**Written request:** Can you retype all of the records below line for line, with every character unchanged?

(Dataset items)
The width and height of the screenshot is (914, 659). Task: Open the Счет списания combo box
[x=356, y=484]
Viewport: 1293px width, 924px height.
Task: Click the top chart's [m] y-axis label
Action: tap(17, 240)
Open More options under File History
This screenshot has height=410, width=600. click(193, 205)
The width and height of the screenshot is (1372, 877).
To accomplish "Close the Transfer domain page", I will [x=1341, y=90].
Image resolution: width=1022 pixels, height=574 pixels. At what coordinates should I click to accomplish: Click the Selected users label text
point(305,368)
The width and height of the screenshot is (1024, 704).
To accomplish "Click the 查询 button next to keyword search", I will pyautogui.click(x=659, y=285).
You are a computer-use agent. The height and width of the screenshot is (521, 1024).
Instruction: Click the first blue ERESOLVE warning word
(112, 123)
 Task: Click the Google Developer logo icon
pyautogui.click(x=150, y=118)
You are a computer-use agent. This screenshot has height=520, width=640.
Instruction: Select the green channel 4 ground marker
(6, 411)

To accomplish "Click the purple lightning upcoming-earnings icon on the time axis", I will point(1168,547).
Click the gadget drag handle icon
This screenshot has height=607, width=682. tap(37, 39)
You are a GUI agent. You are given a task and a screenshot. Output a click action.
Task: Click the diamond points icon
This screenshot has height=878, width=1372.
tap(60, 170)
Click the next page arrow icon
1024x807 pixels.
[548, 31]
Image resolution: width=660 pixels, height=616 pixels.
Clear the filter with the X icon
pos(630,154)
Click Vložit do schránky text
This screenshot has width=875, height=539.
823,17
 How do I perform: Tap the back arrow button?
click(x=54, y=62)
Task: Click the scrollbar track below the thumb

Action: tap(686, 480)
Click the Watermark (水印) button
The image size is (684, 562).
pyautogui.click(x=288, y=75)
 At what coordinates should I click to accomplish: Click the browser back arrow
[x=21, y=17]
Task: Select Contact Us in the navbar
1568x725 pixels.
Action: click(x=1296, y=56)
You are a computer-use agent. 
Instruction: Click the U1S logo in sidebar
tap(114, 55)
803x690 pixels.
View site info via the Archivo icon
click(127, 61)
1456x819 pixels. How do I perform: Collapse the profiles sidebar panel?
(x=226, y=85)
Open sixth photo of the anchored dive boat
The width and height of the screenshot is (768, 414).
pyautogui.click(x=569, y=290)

**Answer in full:**
The width and height of the screenshot is (914, 659). Task: Open the Счет списания combo box
[x=356, y=484]
Viewport: 1293px width, 924px height.
Task: Click the top chart's [m] y-axis label
Action: tap(17, 240)
Open More options under File History
This screenshot has height=410, width=600. click(193, 205)
The width and height of the screenshot is (1372, 877).
To accomplish "Close the Transfer domain page", I will [x=1341, y=90].
Image resolution: width=1022 pixels, height=574 pixels. At what coordinates should I click to accomplish: Click the Selected users label text
point(305,368)
The width and height of the screenshot is (1024, 704).
To accomplish "Click the 查询 button next to keyword search", I will pyautogui.click(x=659, y=285).
You are a computer-use agent. The height and width of the screenshot is (521, 1024).
Instruction: Click the first blue ERESOLVE warning word
(112, 123)
 Task: Click the Google Developer logo icon
pyautogui.click(x=150, y=118)
You are a computer-use agent. This screenshot has height=520, width=640.
Instruction: Select the green channel 4 ground marker
(6, 411)

To accomplish "Click the purple lightning upcoming-earnings icon on the time axis", I will point(1168,547).
Click the gadget drag handle icon
This screenshot has height=607, width=682. tap(37, 39)
You are a GUI agent. You are given a task and a screenshot. Output a click action.
Task: Click the diamond points icon
This screenshot has height=878, width=1372.
tap(60, 170)
Click the next page arrow icon
1024x807 pixels.
[548, 31]
Image resolution: width=660 pixels, height=616 pixels.
Clear the filter with the X icon
pos(630,154)
Click Vložit do schránky text
This screenshot has width=875, height=539.
823,17
 How do I perform: Tap the back arrow button?
click(x=54, y=62)
Task: Click the scrollbar track below the thumb

Action: tap(686, 480)
Click the Watermark (水印) button
The image size is (684, 562).
pyautogui.click(x=288, y=75)
 At what coordinates should I click to accomplish: Click the browser back arrow
[x=21, y=17]
Task: Select Contact Us in the navbar
1568x725 pixels.
Action: click(x=1296, y=56)
You are a computer-use agent. 
Instruction: Click the U1S logo in sidebar
tap(114, 55)
803x690 pixels.
View site info via the Archivo icon
click(127, 61)
1456x819 pixels. How do I perform: Collapse the profiles sidebar panel?
(x=226, y=85)
Open sixth photo of the anchored dive boat
The width and height of the screenshot is (768, 414).
pyautogui.click(x=569, y=290)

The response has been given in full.